Örneğin, İslam Dünyasının güven veren, ihlaslı ve samimi duruşu ile tüm dünyaya örnek olması gerektiğinden bahsediyor.

Konuya böyle girdikten sonra, birkaç cümle aktarayım istedim. “Müslüman her işinde gösteriş ve desinler, beğensinler, alkışlasınlar, konuşsunlar, gündem oluştursunlar...gibi düşüncelerden uzak olmalıdır. Riya, ikiyüzlülük ve gösteriş merakı, insanı münafık durumuna düşürür.
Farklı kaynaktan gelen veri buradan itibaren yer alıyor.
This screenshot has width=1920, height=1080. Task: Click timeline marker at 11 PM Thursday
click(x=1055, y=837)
Zira riya yani gösteriş ve desinler niyeti dini ve dince kutsal sayılan şeyleri istismar etmek demektir ki, bu çok tehlikeli nifaka düşürecek bir hastalıktır…” diyor (s. 125-6)

ÖLÜMÜMÜZDE, YAŞAMIMIZDA ALLAH İÇİN OLSUN

Peki bu konuda Kur’an ne buyurur, yani delilin var mı? Diye sorsanız, hüküm Allah’ın der ve En’am Suresini paylaşırız.
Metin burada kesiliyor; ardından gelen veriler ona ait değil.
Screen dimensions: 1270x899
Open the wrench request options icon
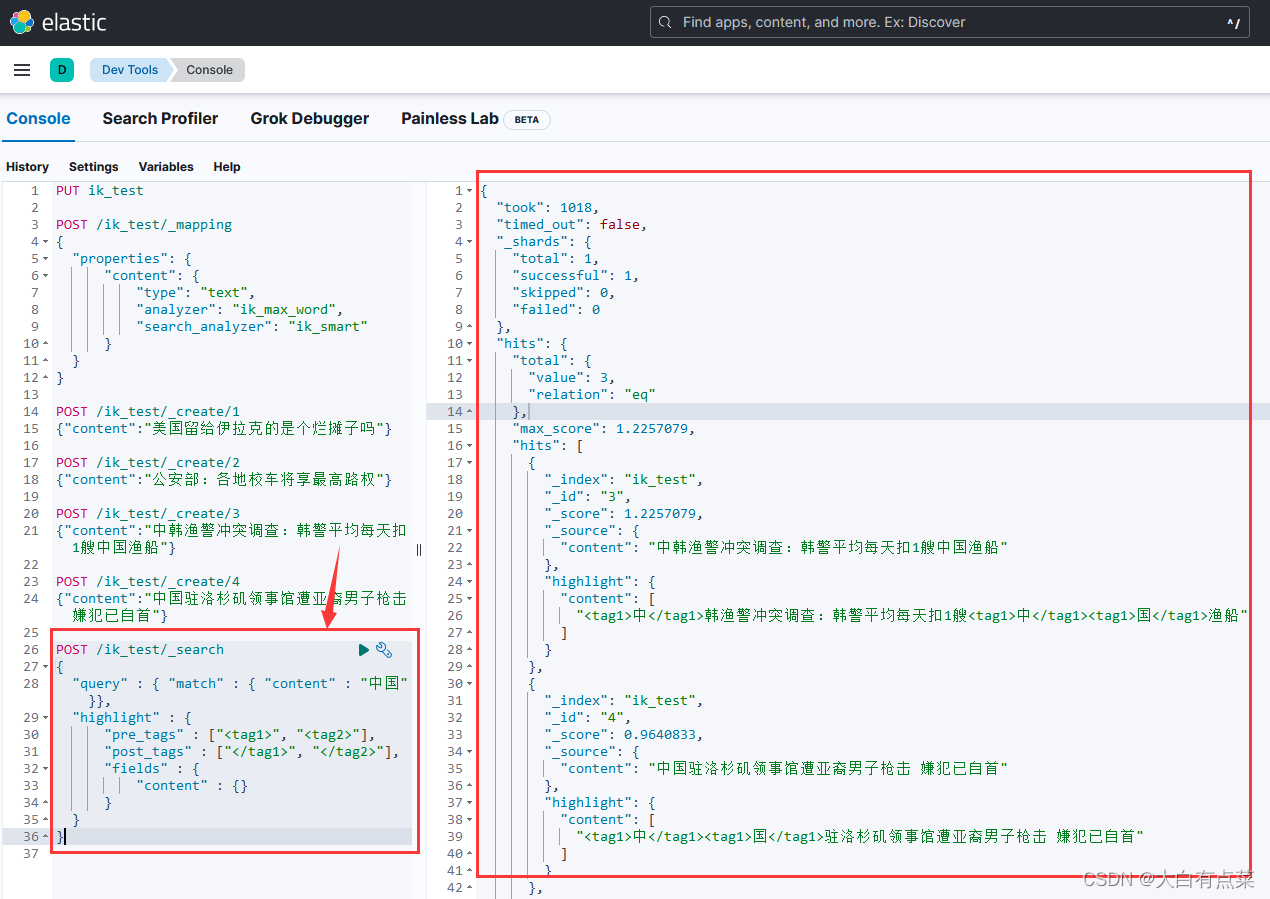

“De ki: "Şüphesiz rabbim beni doğru yola, sapasağlam bir dine, Allah’ı bir bilen İbrâhim’in dinine iletti." O, ortak koşanlardan değildi.

De ki: "Benim namazım, (her türlü) ibadetim, hayatım ve ölümüm, hepsi âlemlerin rabbi olan Allah içindir.

O’nun ortağı yoktur. Bana sadece bu emrolundu ve ben Müslümanların ilkiyim."

De ki: "Allah her şeyin rabbi iken ben O’ndan başka bir Rab mi arayacağım?" Herkesin yaptığının sonucu kendisine aittir. Hiçbir suçlu başkasının suçunu yüklenmez. Sonunda dönüşünüz rabbinizedir ve O, hakkında anlaşmazlığa düştüğünüz gerçeği size haber verecektir.

 Sizi yeryüzünün halifeleri kılan, size verdiği şeylerde sizi denemek için kiminizi kiminizden derecelerle üstün kılan O’dur. Şüphesiz rabbinin cezası çok çabuktur; yine O’nun bağışlaması ve rahmeti boldur.” (161-165)

EFENDİMİZİN (SAV)SAÇLARI BEYAZLAŞMIŞ

Cenab-ı Allah’ın emirlerinin ve hükümlerinin tamamı insanlığı doğruya, güzele, iyiliğe, temizliğe özetle insan olmaya yönetmek için gönderilmiştir.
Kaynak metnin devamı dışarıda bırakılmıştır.